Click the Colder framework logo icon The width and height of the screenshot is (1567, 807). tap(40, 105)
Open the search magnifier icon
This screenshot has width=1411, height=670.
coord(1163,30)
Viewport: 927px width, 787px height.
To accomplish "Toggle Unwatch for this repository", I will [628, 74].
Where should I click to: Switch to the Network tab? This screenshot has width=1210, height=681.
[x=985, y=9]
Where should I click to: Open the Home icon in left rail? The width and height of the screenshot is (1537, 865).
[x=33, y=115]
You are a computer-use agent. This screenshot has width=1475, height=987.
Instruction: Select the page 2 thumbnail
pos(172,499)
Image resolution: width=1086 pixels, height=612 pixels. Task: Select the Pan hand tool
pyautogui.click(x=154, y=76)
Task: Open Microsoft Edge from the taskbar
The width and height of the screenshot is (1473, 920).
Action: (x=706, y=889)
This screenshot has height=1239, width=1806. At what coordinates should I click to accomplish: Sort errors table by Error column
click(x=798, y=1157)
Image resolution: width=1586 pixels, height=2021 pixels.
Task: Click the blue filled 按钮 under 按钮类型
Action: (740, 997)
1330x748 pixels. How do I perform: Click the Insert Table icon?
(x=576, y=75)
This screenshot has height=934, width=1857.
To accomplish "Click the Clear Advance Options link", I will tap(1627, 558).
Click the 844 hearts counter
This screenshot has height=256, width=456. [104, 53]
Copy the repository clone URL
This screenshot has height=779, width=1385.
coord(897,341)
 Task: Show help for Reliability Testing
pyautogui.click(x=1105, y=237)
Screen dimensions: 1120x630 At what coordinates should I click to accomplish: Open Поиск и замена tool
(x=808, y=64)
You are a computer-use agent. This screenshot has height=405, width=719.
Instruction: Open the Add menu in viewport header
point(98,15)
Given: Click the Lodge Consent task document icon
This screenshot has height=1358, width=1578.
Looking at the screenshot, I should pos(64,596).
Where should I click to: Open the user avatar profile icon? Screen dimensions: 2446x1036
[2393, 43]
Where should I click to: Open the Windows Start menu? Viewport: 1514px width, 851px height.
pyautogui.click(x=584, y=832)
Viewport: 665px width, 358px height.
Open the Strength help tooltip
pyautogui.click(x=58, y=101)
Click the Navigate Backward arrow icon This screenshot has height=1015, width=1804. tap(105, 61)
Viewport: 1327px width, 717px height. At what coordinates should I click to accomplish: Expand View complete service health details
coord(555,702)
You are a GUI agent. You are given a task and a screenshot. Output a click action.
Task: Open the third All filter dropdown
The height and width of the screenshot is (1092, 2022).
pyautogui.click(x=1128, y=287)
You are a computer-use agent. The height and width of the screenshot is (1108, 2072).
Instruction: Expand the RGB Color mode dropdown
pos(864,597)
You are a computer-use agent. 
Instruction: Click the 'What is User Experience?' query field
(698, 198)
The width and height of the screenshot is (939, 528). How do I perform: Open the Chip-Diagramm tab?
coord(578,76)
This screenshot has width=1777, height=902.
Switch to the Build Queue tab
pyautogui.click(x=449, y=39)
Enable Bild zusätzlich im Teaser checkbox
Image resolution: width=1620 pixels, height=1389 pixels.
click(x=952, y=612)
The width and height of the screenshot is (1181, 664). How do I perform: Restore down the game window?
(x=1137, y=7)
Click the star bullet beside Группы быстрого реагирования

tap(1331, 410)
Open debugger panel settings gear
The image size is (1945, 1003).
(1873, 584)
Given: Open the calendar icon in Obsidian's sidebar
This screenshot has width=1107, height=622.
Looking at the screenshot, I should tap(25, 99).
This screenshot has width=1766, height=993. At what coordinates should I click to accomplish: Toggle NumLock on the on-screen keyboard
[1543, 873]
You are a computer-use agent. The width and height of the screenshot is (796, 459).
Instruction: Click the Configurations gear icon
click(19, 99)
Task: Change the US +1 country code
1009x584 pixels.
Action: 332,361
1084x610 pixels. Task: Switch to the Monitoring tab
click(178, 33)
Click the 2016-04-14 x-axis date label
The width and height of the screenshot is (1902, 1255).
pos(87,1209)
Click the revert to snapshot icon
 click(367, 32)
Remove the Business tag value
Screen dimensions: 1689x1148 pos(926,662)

+++

WHAT TO DO
For every line in the listing above that contains "repository", copy that line.

SOLUTION
To accomplish "Toggle Unwatch for this repository", I will [628, 74].
Copy the repository clone URL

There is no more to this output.